I think one of the momentous events of the last year was the hotly debated launch of registrant search (see Jay’s blog post). Once spammers begin to realize that their spam tactics can be revealed (I guess if the whois data is invalid, then the registrations would be cancelled), they will think twice about using fraudulent behavior.
Honest people are becoming more and more willing to embrace transparency — and that is a world in which secrecy and/or secret formulas are simply old-fashioned and irrelevant: A transparent formula made Google popular, a secret formula will probably do it in.
Ultimately, the level playing field will be the most effective method: I know that you are battellemedia.com, and you know that I am nmw.info (or you could figure it out with registrant search). Since information “wants to be free” (or at least very cheap), such data will be traded according to market forces until profits approach zero.

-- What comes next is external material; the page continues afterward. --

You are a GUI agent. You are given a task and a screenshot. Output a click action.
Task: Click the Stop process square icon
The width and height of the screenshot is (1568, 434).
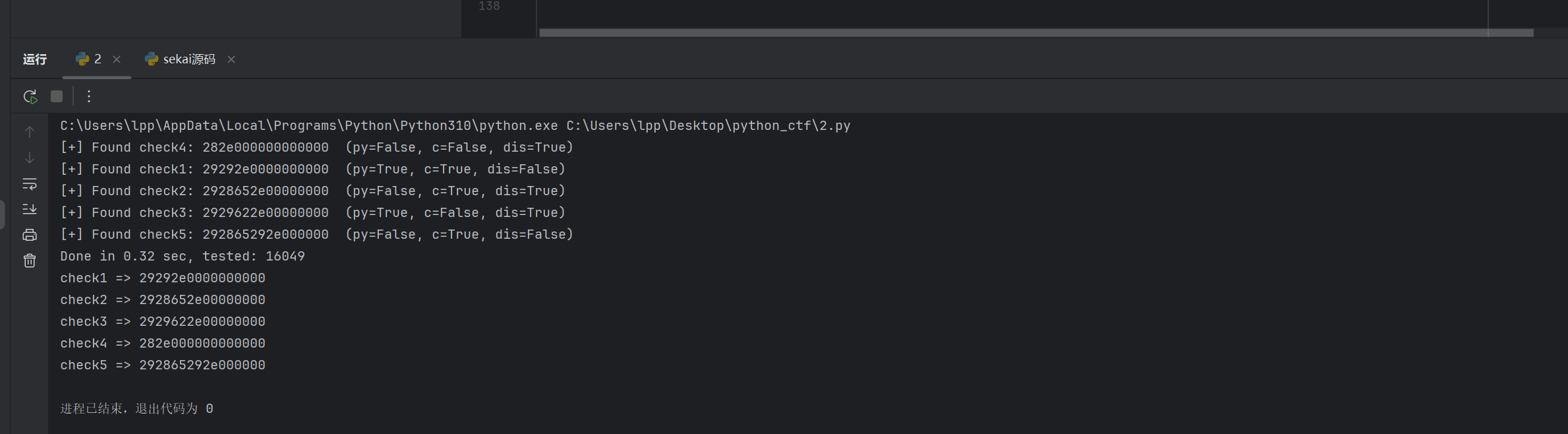click(x=57, y=97)
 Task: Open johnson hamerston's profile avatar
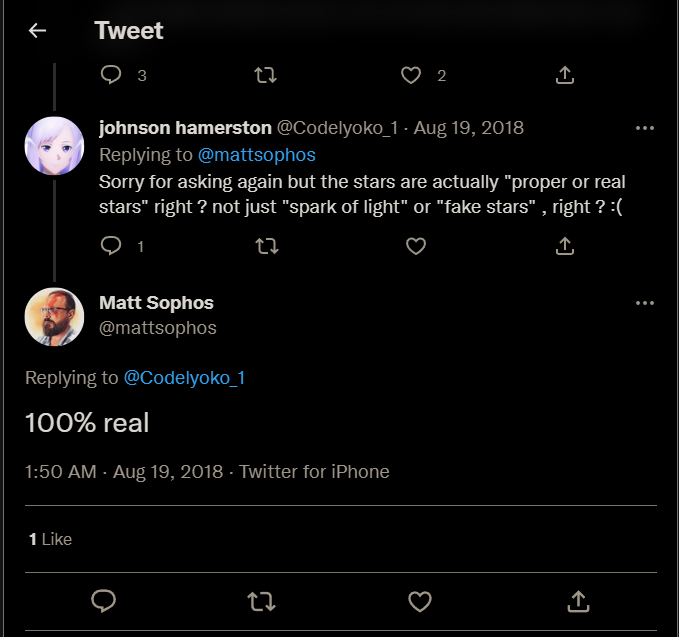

I do not doubt that the demise of one-size fits-all search engines will ultimately improve the search experience of the wider public searching for information. Do I, personally, need to perform a registrant search on the domains of the many millions of hotel websites that exist? No — but perhaps it might be in the interest of hotels.com to do so. After all, selling viagra on hotels.com should be ruled out (well: I think it should ;D)….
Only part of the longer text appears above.